(Pixel coordinate grounding data)
-=-=-=-=-

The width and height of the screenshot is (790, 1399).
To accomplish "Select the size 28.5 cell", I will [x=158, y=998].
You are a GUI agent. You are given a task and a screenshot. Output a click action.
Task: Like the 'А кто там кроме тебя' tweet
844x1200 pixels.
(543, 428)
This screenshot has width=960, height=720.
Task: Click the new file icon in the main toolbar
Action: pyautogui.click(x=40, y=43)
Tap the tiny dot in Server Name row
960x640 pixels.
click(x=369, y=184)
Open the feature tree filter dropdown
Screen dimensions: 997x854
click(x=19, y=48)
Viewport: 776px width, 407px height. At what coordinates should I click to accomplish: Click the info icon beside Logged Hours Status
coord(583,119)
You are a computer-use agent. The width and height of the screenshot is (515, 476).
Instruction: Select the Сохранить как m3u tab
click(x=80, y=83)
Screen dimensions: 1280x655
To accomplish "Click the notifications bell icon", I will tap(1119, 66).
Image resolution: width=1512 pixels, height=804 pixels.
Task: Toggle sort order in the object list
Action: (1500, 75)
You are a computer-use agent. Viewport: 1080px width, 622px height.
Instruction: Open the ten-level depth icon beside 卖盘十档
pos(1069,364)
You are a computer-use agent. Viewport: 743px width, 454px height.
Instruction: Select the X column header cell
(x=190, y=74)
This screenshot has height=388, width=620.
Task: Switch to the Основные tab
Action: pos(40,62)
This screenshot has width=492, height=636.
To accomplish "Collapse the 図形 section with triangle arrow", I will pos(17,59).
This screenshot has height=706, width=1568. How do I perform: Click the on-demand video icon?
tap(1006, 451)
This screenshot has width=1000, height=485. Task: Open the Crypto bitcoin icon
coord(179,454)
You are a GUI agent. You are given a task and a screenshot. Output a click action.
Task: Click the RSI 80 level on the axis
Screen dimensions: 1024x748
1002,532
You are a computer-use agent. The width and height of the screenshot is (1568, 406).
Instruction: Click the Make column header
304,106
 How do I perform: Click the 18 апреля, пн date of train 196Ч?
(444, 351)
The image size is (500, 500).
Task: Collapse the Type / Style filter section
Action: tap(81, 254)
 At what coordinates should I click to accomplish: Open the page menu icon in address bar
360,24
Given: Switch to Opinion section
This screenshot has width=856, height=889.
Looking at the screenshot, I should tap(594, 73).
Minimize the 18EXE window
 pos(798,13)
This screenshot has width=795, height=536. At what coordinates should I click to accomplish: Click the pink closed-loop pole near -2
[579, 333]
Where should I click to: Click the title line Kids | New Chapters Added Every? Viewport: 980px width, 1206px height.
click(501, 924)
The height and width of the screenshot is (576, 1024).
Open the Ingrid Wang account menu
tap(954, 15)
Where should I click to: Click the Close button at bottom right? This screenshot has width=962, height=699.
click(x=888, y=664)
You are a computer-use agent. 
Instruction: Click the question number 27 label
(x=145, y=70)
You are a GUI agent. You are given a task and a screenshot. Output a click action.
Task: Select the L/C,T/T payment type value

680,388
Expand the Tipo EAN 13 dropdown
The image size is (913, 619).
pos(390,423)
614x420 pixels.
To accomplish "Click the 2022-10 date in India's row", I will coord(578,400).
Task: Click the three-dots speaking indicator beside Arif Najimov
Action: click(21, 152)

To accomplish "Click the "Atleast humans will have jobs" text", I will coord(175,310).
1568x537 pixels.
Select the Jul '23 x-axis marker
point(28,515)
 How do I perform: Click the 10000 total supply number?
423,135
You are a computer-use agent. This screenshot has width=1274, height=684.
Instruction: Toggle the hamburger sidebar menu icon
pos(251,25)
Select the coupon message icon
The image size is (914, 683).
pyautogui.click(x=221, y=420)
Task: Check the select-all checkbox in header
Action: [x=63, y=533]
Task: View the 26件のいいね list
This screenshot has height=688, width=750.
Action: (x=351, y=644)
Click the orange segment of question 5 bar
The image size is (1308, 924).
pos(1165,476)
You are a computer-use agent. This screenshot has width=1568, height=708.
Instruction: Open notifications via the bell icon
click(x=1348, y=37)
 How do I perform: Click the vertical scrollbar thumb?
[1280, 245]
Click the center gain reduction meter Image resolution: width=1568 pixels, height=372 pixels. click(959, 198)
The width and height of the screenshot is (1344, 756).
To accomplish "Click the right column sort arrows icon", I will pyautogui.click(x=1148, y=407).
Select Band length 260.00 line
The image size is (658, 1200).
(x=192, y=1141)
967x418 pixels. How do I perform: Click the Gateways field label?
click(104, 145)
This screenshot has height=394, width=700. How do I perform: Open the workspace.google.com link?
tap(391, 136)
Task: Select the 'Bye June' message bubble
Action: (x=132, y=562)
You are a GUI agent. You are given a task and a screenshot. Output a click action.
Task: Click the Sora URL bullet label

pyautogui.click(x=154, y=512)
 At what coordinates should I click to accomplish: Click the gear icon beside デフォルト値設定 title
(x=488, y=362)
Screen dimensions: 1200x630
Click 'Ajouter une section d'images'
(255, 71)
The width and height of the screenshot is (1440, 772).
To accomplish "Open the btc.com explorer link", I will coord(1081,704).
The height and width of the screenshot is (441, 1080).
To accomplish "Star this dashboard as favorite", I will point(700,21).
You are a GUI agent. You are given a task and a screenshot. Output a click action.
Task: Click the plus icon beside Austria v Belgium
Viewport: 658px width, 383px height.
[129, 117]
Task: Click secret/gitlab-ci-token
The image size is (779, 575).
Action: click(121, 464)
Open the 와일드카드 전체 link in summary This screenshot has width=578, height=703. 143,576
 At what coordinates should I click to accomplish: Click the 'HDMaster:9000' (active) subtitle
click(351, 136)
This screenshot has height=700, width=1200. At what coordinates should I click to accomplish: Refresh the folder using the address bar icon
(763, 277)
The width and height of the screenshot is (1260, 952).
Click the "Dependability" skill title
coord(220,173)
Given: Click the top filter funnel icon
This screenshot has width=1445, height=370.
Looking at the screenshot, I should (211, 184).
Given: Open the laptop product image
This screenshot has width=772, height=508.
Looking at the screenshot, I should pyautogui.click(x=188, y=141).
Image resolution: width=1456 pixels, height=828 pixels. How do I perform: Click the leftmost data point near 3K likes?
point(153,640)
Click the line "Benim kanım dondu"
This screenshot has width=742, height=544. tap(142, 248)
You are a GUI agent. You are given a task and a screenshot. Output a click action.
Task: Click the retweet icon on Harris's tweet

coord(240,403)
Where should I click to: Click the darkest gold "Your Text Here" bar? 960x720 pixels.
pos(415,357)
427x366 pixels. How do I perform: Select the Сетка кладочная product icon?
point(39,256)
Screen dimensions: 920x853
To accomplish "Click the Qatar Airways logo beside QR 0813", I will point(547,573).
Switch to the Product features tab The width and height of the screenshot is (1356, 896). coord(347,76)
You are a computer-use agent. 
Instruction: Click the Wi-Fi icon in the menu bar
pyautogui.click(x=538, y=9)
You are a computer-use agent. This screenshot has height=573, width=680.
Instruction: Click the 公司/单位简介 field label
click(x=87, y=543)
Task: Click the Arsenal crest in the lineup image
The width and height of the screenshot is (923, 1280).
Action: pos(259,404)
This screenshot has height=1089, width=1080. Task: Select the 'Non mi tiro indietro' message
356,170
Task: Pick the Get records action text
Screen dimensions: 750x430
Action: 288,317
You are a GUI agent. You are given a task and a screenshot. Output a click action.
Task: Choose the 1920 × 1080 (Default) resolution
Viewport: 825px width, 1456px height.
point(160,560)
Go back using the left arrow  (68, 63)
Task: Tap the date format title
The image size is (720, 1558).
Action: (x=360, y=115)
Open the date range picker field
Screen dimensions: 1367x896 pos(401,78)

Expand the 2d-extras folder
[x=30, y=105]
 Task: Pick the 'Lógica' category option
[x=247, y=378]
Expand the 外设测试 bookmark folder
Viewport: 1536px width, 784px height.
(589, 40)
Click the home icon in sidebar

-=-=-=-=-

### [What the task requires]
The line with "Viewport: 825px width, 1456px height." through the last line of the entries above: output exactly those lines and nothing else.

### [Answer to the exercise]
Viewport: 825px width, 1456px height.
point(160,560)
Go back using the left arrow  (68, 63)
Task: Tap the date format title
The image size is (720, 1558).
Action: (x=360, y=115)
Open the date range picker field
Screen dimensions: 1367x896 pos(401,78)

Expand the 2d-extras folder
[x=30, y=105]
 Task: Pick the 'Lógica' category option
[x=247, y=378]
Expand the 外设测试 bookmark folder
Viewport: 1536px width, 784px height.
(589, 40)
Click the home icon in sidebar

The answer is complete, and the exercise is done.